For those services who are primarily worried about VOD and H. 264, the ideal half of the Figure 1 graphic programs the performance advantage of a performance enhanced codec execution that is set up to produce very high quality with a high bitrate efficiency. Here one can see approximately a 2x benefit with Beamr 4 compared to x264.

Video encoding calculate resources cost genuine money.

OPEX is thought about carefully by every video supplier. Suppose home entertainment experiences like live 4K streaming can not be delivered dependably as a result of an inequality between the video operations capability and the expectation of the customer.

Because of efficiency limitations with how the open-source encoder x265 makes use of compute cores, it is not possible to encode a live 4Kp60 video stream on a single maker. This doesn't indicate that live 4K encoding in software isn't possible. It does say that to provide the quality of video experience consumers expect, video More Info distributors will require to evaluate commercial options that have actually been performance enhanced for high core counts and multi-threaded processors such as those readily available from AMD and Intel.

The need for software to be enhanced for greater core counts was recently highlighted by AMD CTO Mark Papermaster in an interview with Tom's Hardware.

Video distributors desiring to use software application for the flexibility and virtualization choices they offer will come across overly complicated engineering obstacles unless they pick encoding engines where multi-processor scaling is belonging to the architecture of the software encoder.
Here is an article that shows the speed advantage of Beamr 5 over x265.

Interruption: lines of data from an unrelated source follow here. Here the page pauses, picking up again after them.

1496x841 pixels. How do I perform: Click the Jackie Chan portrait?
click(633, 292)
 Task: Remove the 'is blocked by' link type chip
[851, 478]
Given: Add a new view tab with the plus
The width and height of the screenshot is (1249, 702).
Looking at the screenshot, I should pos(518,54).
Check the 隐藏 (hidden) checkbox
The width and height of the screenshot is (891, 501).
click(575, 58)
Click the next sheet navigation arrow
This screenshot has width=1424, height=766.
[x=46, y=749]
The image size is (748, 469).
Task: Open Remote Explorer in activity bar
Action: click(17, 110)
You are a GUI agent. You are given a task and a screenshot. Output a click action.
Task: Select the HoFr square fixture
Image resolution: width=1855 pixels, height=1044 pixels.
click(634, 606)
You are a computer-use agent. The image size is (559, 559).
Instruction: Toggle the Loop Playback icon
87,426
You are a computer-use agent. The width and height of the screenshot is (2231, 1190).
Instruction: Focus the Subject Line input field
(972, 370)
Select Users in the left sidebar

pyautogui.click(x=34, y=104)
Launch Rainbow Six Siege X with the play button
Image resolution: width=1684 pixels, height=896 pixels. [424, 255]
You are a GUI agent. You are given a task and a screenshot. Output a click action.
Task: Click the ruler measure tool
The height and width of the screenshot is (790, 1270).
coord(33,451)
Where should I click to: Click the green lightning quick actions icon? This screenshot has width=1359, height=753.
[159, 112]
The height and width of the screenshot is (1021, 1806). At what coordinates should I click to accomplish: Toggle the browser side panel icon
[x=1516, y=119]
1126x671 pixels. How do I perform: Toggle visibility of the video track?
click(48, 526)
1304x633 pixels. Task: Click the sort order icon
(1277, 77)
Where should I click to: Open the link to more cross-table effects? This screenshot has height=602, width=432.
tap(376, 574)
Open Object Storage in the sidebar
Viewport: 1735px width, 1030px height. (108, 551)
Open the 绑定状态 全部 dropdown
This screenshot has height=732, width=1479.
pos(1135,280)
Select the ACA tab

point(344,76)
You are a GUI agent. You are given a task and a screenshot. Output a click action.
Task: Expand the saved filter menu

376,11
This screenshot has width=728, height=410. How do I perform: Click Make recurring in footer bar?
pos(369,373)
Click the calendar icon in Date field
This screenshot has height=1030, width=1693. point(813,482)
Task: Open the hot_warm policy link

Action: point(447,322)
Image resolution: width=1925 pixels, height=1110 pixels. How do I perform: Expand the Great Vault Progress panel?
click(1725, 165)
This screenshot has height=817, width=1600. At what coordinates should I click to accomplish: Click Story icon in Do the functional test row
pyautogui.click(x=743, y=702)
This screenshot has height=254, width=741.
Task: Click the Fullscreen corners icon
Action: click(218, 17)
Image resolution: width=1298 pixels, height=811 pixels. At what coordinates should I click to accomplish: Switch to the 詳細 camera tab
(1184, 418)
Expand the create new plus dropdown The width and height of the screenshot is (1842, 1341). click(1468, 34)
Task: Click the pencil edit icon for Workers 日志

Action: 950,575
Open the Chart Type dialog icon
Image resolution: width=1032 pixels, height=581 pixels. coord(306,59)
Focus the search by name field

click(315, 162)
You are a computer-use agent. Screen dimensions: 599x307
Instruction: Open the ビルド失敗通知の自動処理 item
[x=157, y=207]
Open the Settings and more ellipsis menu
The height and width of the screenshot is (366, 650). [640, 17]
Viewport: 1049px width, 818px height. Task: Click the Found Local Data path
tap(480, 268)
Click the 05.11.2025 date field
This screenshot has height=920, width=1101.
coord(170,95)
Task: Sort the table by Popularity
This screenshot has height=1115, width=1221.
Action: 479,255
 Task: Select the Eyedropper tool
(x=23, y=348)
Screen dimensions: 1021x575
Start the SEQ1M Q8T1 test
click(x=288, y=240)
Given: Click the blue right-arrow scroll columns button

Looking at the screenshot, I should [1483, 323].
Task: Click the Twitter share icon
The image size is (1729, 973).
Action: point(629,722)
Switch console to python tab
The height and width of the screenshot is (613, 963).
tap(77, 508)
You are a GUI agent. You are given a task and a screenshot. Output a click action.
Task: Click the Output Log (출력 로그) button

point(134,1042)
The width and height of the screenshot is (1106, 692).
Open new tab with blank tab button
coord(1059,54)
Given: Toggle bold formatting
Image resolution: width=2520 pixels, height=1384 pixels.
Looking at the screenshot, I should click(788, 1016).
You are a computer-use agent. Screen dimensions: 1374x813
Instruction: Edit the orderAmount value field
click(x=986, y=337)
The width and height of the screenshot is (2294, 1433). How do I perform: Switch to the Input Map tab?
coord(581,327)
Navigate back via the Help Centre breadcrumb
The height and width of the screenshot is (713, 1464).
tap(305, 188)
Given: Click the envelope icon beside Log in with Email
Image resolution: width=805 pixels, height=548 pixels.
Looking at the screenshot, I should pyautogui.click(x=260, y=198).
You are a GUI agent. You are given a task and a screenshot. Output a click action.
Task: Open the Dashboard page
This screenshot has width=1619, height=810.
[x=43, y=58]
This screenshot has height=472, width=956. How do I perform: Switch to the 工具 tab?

Things to think about concerning computing effectiveness and efficiency:

Do not go after the next more advanced codec without considering first the complexity/efficiency quotient. Dave Ronca, who led the encoding team at Netflix for 10 years and recently delegated join Facebook in a comparable capability, just recently released an exceptional post on the topic of codec intricacy entitled, "Encoder Intricacy Strikes the Wall." It's appealing to think this is only an issue for video streamers with 10s or hundreds of millions of customers, the exact same trade-off considerations need to be thought about regardless of the size of your operations. A 30% bitrate cost savings for a 1 Mbps 480p H. 264 profile will return a 300 Kbps bandwidth savings. While a 30% cost savings at 1080p (H. 264), which is encoded at 3.5 Mbps, will provide more than triple the return, at a 1 Mbps savings. The point is, we must carefully and systematically think about where we are investing our compute resources to get the optimum ROI possible.
A business software option will be developed by a dedicated codec engineering group that can balance the requirements of bitrate performance, quality, and compute efficiency. This is in plain contrast to open-source jobs where factors have different and specific top priorities and agendas. Precisely why the architecture of x264 and x265 can not scale. It was constructed to accomplish a different set of tradeoffs.
Insist internal groups and experts perform compute efficiency benchmarking on all software encoding options under consideration. The three vectors to measure are absolute speed (FPS), private stream density when FPS is held continuous, and the overall number of channels that can be developed on a single server using a small ABR stack such as 4K, 1080p, 720p, 480p, and 360p. All encoders should produce similar video quality throughout all tests.
The next time your technical team prepares a video encoder shoot out, make certain to ask what their test plan is for benchmarking the calculate efficiency (efficiency) of each service. With so much upheaval in the circulation model and go-to-market organisation plans for streaming home entertainment video services, it might be appealing to lower the concern stack selection of brand-new, more efficient software application video encoders. Forfeiting this work could have a genuine effect on a service's competitiveness and capability to scale to meet future entertainment service requirements. With software eating the video encoding function, compute efficiency is now the oxygen required to flourish and win versus a progressively competitive and congested direct-to-consumer (D2C) marketplace.